Affanno anche a riposo, tosse, sincopi e palpitazioni sono i sintomi principali dello scompenso cardiaco, vero e proprio problema di salute globale. Una persona su 5 nel corso della sua vita rischia di sviluppare questa patologia. Dopo i 65 anni di età lo scompenso è al primo posto come causa di ricovero, con una prevalenza dell’1-2%, in progressivo aumento. Le percentuali di sopravvivenza non sono elevate: il 25-40% dei pazienti con scompenso cardiaco muore entro un anno dalla diagnosi, il 50-75% entro 5 anni. Due terzi dei pazienti ricoverati per infarto del miocardio sviluppano scompenso cardiaco. Anche a causa dei ripetuti e lunghi ricoveri lo scompenso assorbe l’1-2% del budget del Servizio Sanitario Nazionale.
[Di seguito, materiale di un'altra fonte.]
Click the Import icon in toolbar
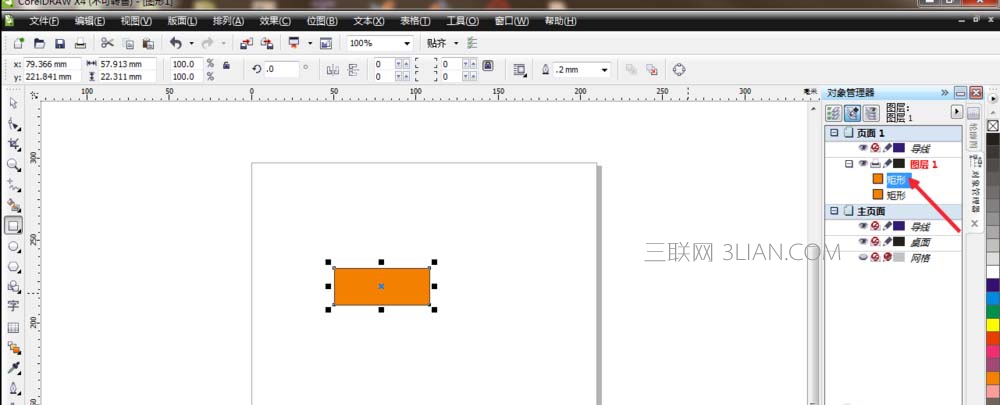Image resolution: width=1000 pixels, height=405 pixels. (246, 43)
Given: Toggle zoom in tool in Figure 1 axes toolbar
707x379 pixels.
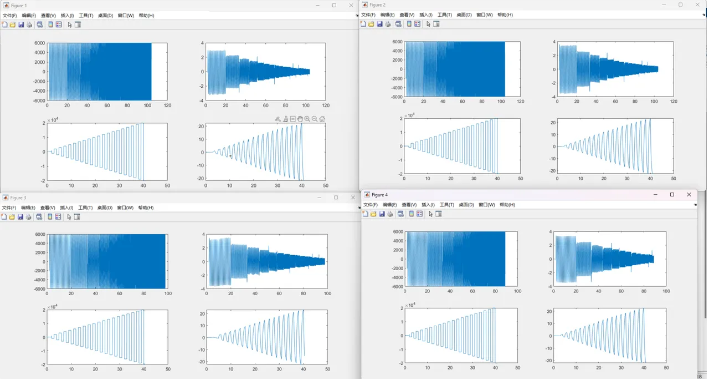Looking at the screenshot, I should pyautogui.click(x=307, y=119).
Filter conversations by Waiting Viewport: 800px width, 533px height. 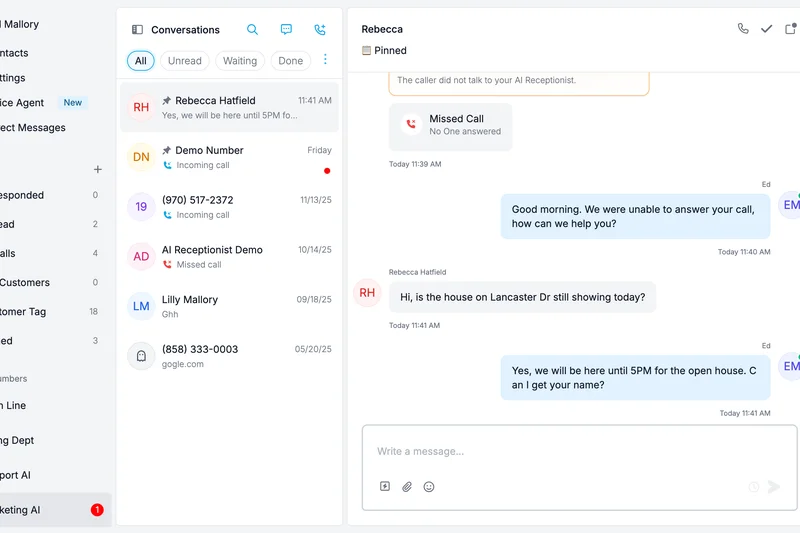click(240, 61)
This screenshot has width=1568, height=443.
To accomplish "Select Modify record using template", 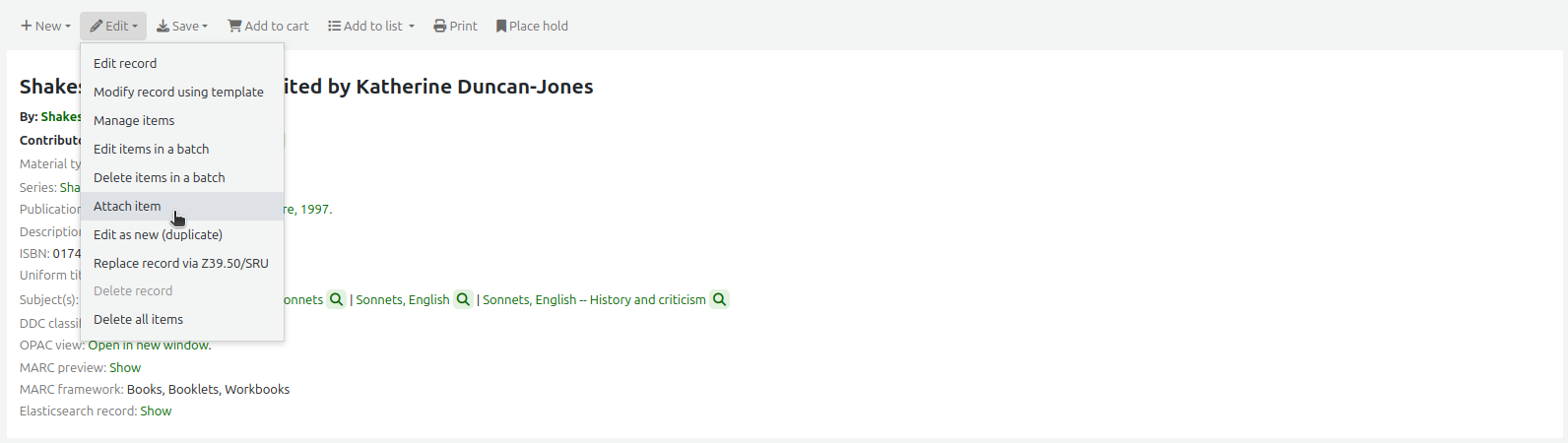I will (x=178, y=92).
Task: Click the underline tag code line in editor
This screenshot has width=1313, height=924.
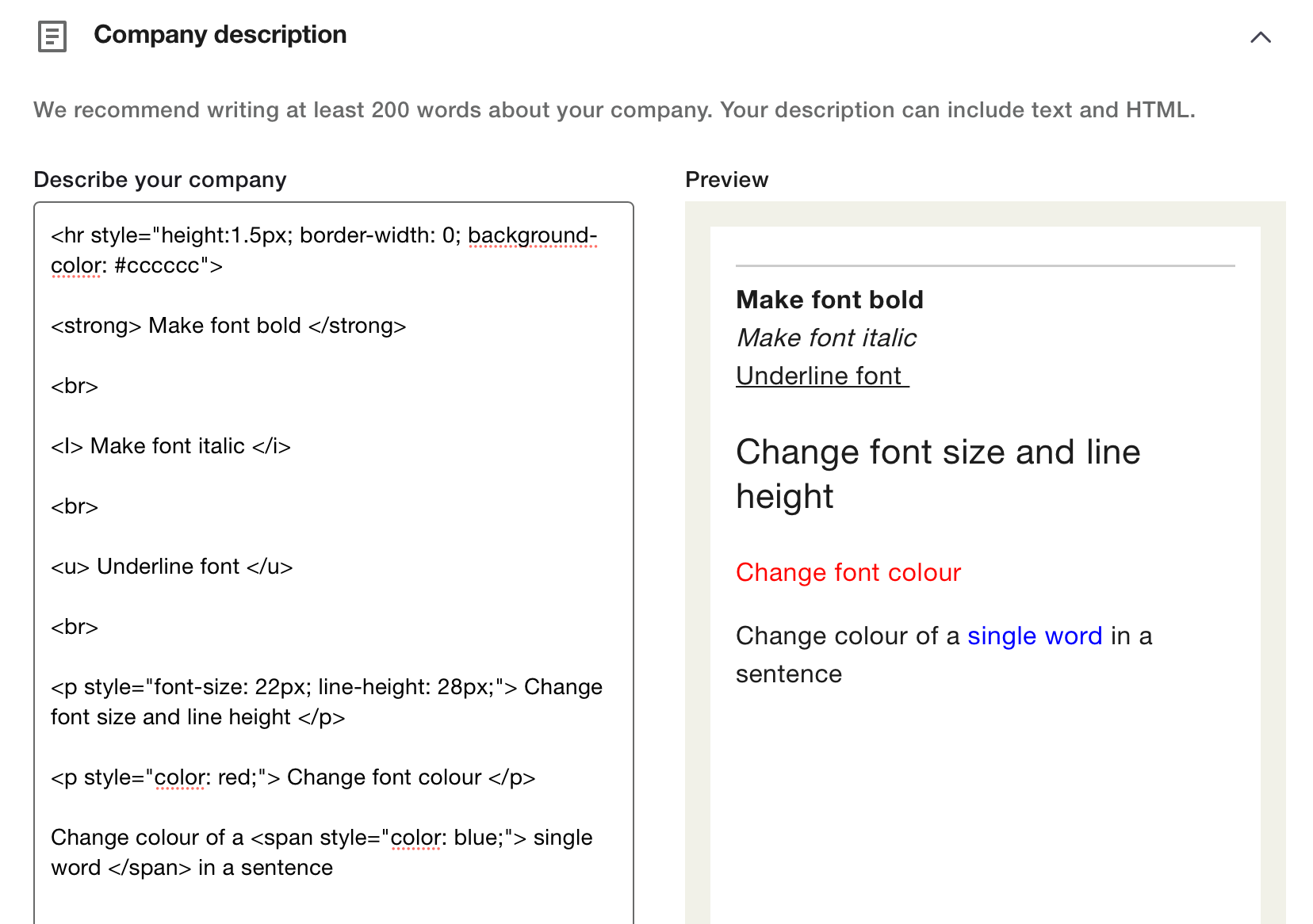Action: point(171,567)
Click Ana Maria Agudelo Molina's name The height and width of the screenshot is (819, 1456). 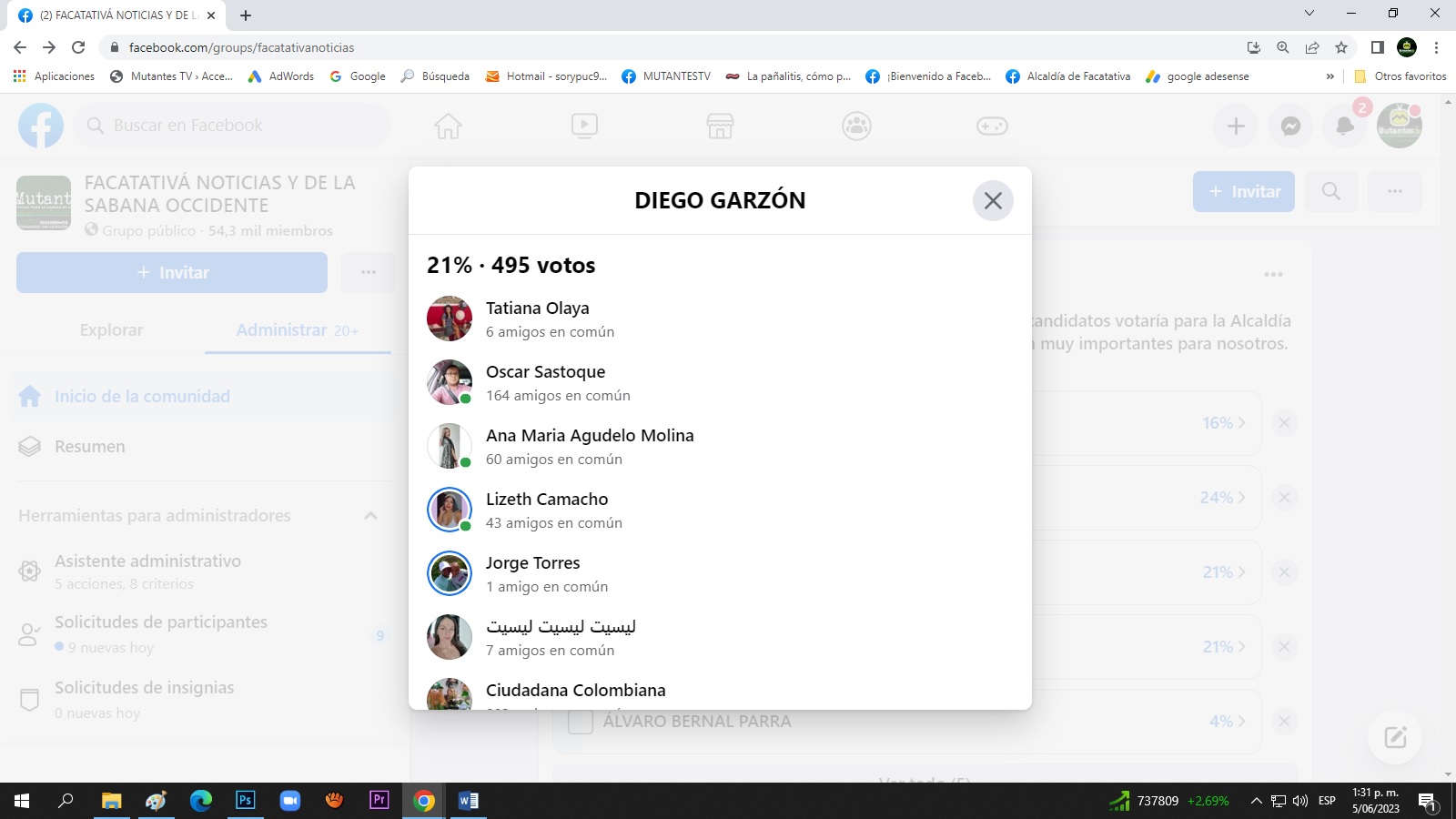[589, 435]
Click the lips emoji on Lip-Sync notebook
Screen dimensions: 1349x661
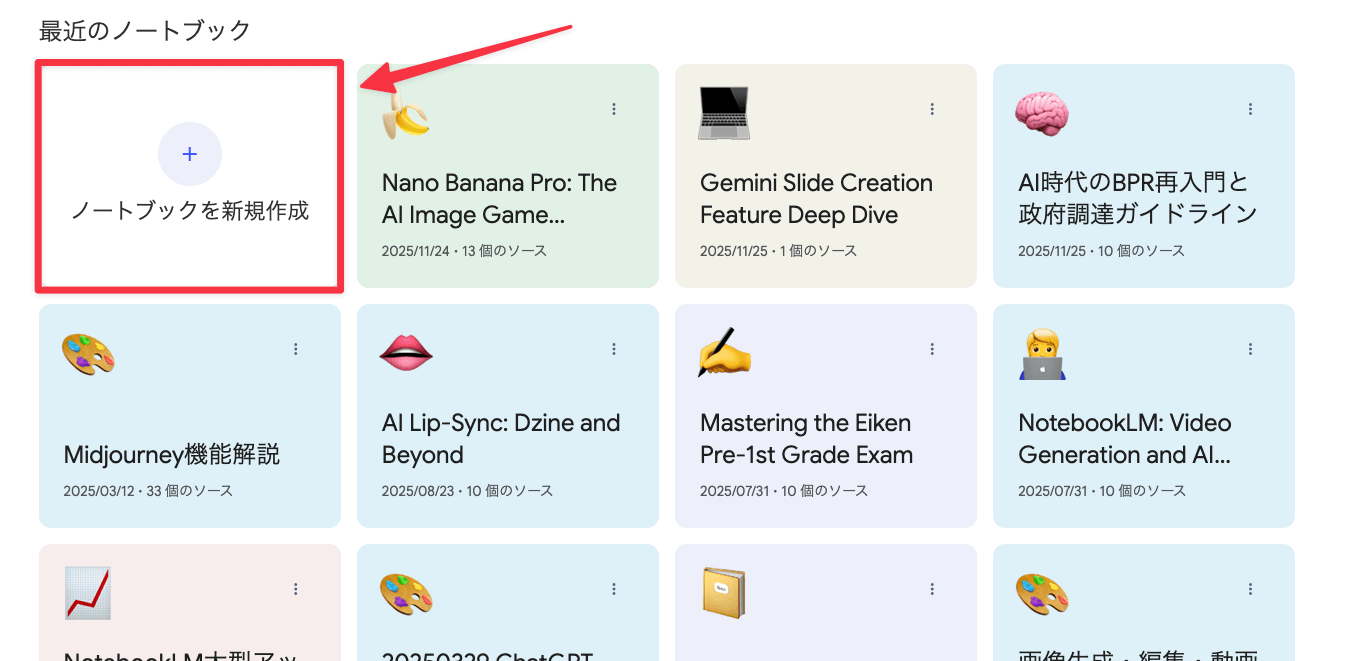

Il 25% dei pazienti subisce una ri-ospedalizzazione entro 12 settimane dalla precedente dimissione, con una degenza media di 11 giorni. 

Robuste le evidenze a favore di eplerenone in aggiunta allo standard di cura, come emergono dai risultati degli studi EMPHASIS-HF e EPHESUS, utilizzati dall’European Society Cardiology (ESC) nella revisione delle Linee Guida 2012 sullo scompenso: riduzione del rischio di mortalità e morbilità cardiovascolare nei pazienti adulti con scompenso cardiaco cronico o con scompenso a seguito di recente infarto miocardico.
Rispetto agli altri farmaci di classe, eplerenone assicura un miglior profilo di tollerabilità e sicurezza, grazie a un minore impatto degli effetti collaterali, riducendo il rischio di ospedalizzazioni e mortalità dovuto a un non adeguato uso del farmaco.

L’ammissione in classe A di eplerenone viene anche incontro alle aspettative dei clinici italiani che, sulla base delle evidenze, auspicavano che anche in Italia i pazienti potessero essere trattati con questo farmaco in regime di rimborsabilità.